Quote:
Originally Posted by JimmXinu
I'll offer a few pointers, but I haven't researched it recently.
Cloudfare has more than one level of blocking it can be running at for a given site.
Some lower levels can be bypassed with cloudscraper.
FlareSolverr is a proxy that runs a headless browser to handle requests. As I understand it, this uses it's own proxy API, not a standard one. Also, this proxy works for web pages, but not images or binaries. I don't believe it works for the highest "under attack" levels of Cloudfare.
FanFicFare has code that can use either of these, as well as code that can read cached pages out of your regular browser's cache directory. This is a pain, because you have to load the page in your browser first to cache it--and not all pages are cached.
The actual cache reading code isn't mine and I don't pretend to understand it more than superficially.
|
Thank you for your help. I did try clouscraper and FlareSolverr, but could not make it work.
Quote:
Originally Posted by kovidgoyal
@JimmXinu: Just FYI as of calibre 7.17 there is a headless browser (chromium, via Qt WebEngine) in calibre you can use to get URLs.

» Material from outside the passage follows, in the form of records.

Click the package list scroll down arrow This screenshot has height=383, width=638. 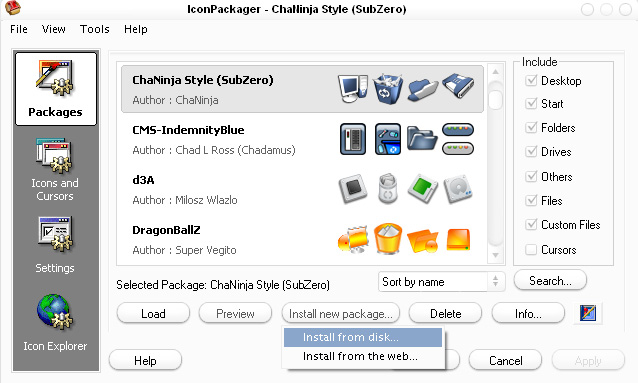(496, 255)
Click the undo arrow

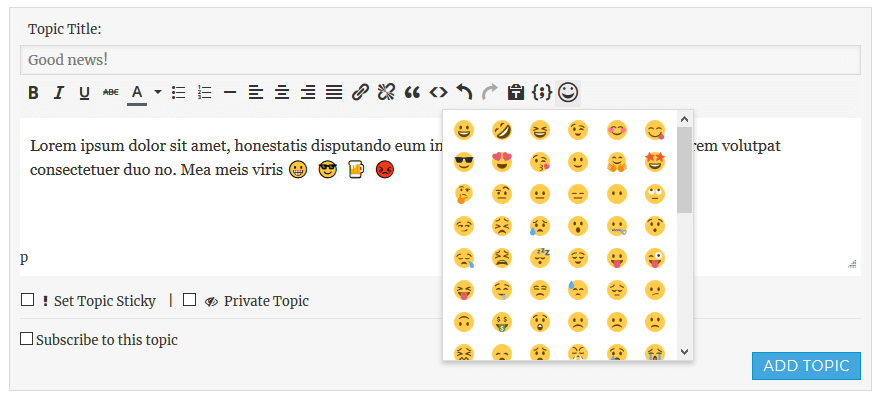pos(464,93)
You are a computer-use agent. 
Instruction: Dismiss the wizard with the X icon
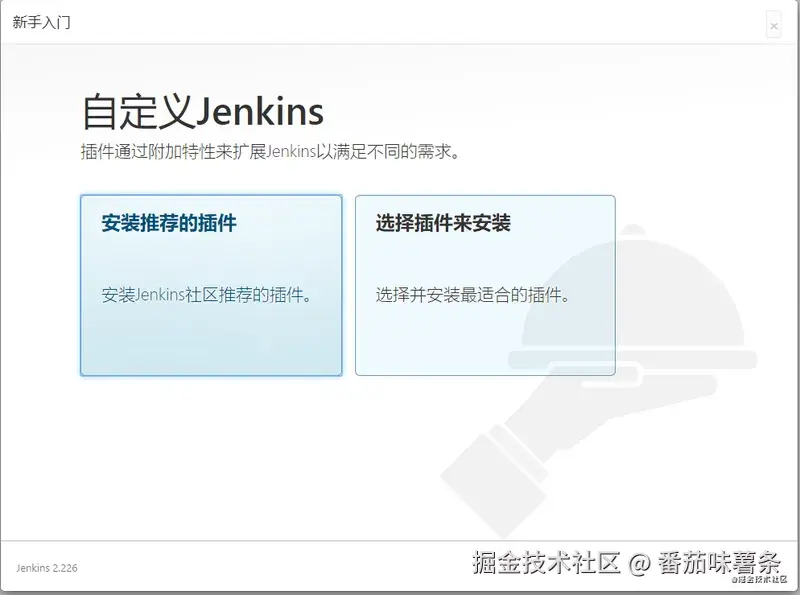tap(776, 24)
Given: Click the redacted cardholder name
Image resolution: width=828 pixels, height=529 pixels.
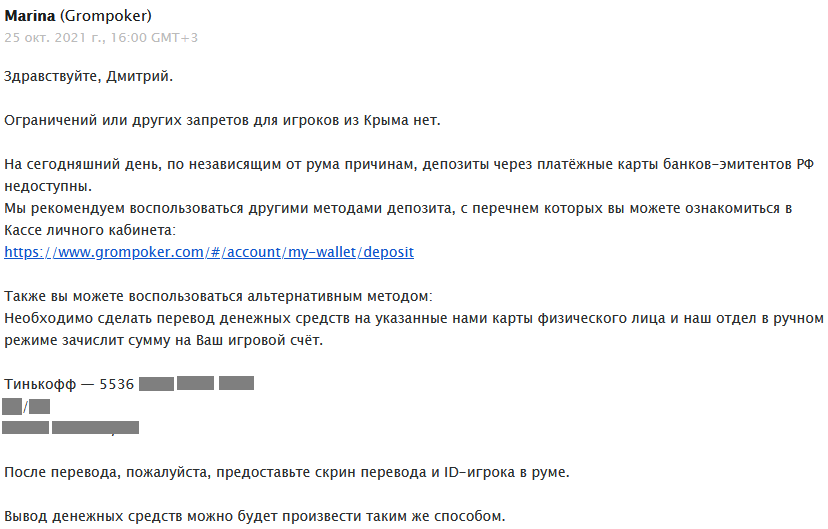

See the WebEngineBrowser class in scraper/qt.py
|
I tried using WebEngineBroswer to access the login page (protected by Cloudfare) but seems like JavaScript is not enable by default. The HTML returned has this message: 'Enable JavaScript and cookies to continue'.
How can I enable full JavaScript and Cookies support for a WebEngineBrowser instance?
This is necessary because the Cloudfare check basically gives the browser a few JS calculations to solve, before allowing the user to see the login page.